Excerpts from a dataset
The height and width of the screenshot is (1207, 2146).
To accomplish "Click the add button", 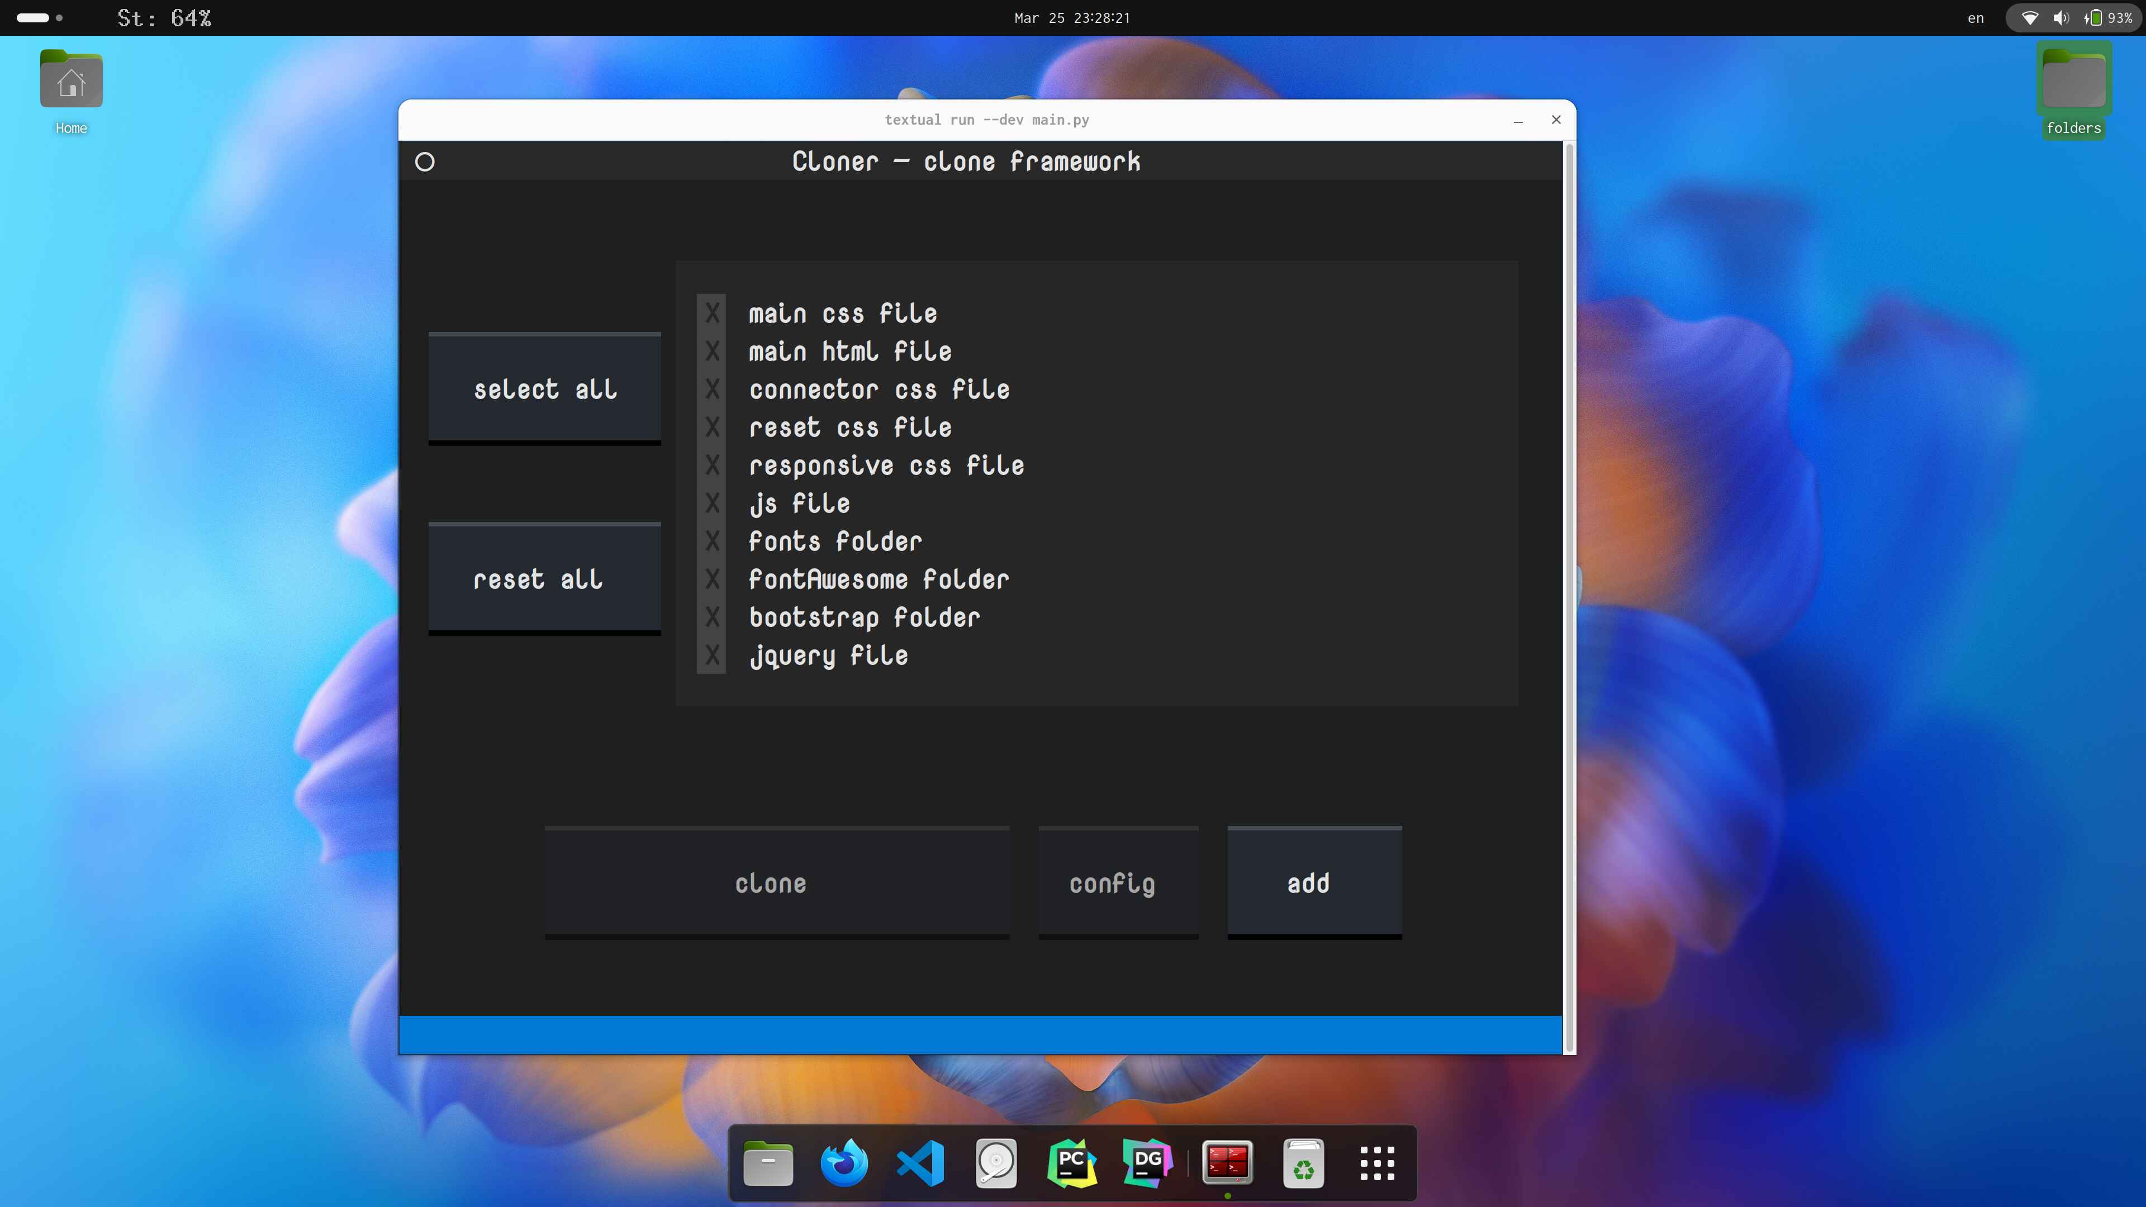I will click(x=1314, y=882).
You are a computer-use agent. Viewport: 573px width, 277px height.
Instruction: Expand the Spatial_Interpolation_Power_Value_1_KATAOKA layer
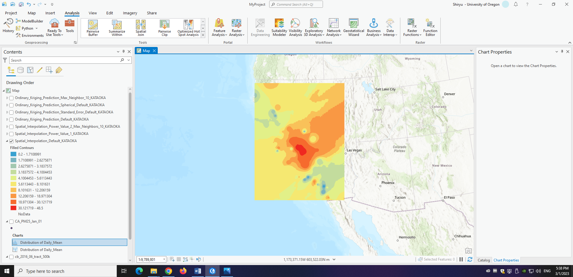pos(7,134)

> [What you will do] At the line containing "You are a computer-use", begin reproducing the entries word for word, and continue through their last line. Leave out the pictures.

> [Written answer]
You are a computer-use agent. Viewport: 573px width, 277px height.
Instruction: Expand the Spatial_Interpolation_Power_Value_1_KATAOKA layer
pos(7,134)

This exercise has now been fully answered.